Idiopathic photoreceptor dysfunction causes unexplained visual acuity loss in later adulthood

Ophthalmology. 1990 Dec;97(12):1632-7. doi: 10.1016/s0161-6420(90)32366-7.


Progressive visual loss, caused by initially unrecognized retinal photoreceptor dysfunction predominantly affecting cones, developed in six patients in late adulthood. Because of minimal ophthalmoscopic retinal abnormalities, the patients initially had been suspected of having optic neuropathy or psychogenic visual loss. The correct diagnosis was ultimately established by finding electroretinographic abnormalities and color discrimination losses out of proportion to visual acuity loss. In no case was a causative agent or a family history of photoreceptor disease identified. In many other respects, however, features of the patients' illness resemble those described previously under the headings of cone dysfunction syndrome, cone dystrophy, cone degeneration, and cone-rod dystrophy.

· · · · · · ·

__Parts of the exercise__
A – From the photoreceptor abstract, write out the passage from "Progressive visual loss, caused" to "and cone-rod dystrophy." word for word.
B – Answer these questions using the photoreceptor abstract:
(i) How many patients developed the visual loss?
(ii) What were the patients first suspected of having?
(iii) In what journal and in what month and year was the abstract published?

__Information supplied__
· · · · · · ·

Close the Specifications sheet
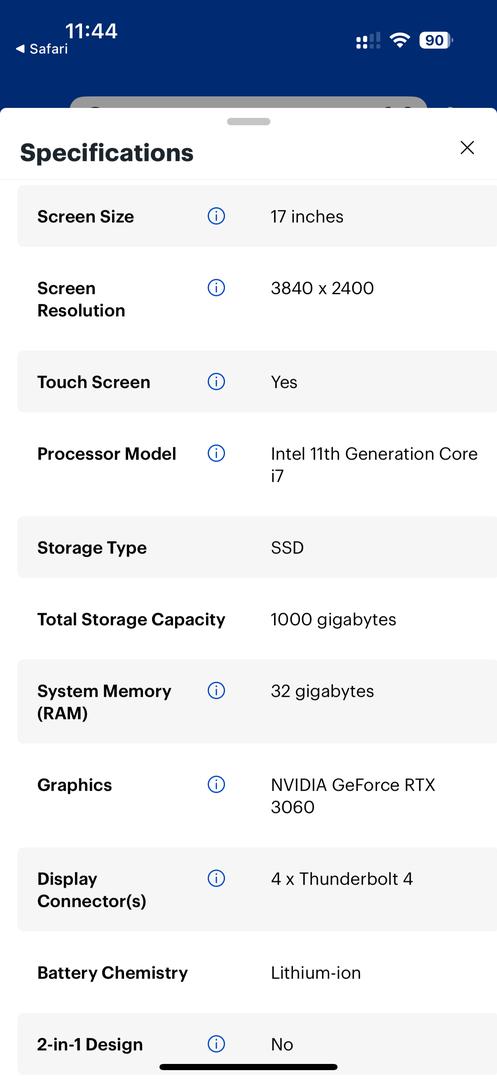The height and width of the screenshot is (1080, 497). 467,147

· · · · · · ·

__List of solutions__
A –
Progressive visual loss, caused by initially unrecognized retinal photoreceptor dysfunction predominantly affecting cones, developed in six patients in late adulthood. Because of minimal ophthalmoscopic retinal abnormalities, the patients initially had been suspected of having optic neuropathy or psychogenic visual loss. The correct diagnosis was ultimately established by finding electroretinographic abnormalities and color discrimination losses out of proportion to visual acuity loss. In no case was a causative agent or a family history of photoreceptor disease identified. In many other respects, however, features of the patients' illness resemble those described previously under the headings of cone dysfunction syndrome, cone dystrophy, cone degeneration, and cone-rod dystrophy.

B –
(i) Six.
(ii) Optic neuropathy or psychogenic visual loss.
(iii) Ophthalmology, December 1990.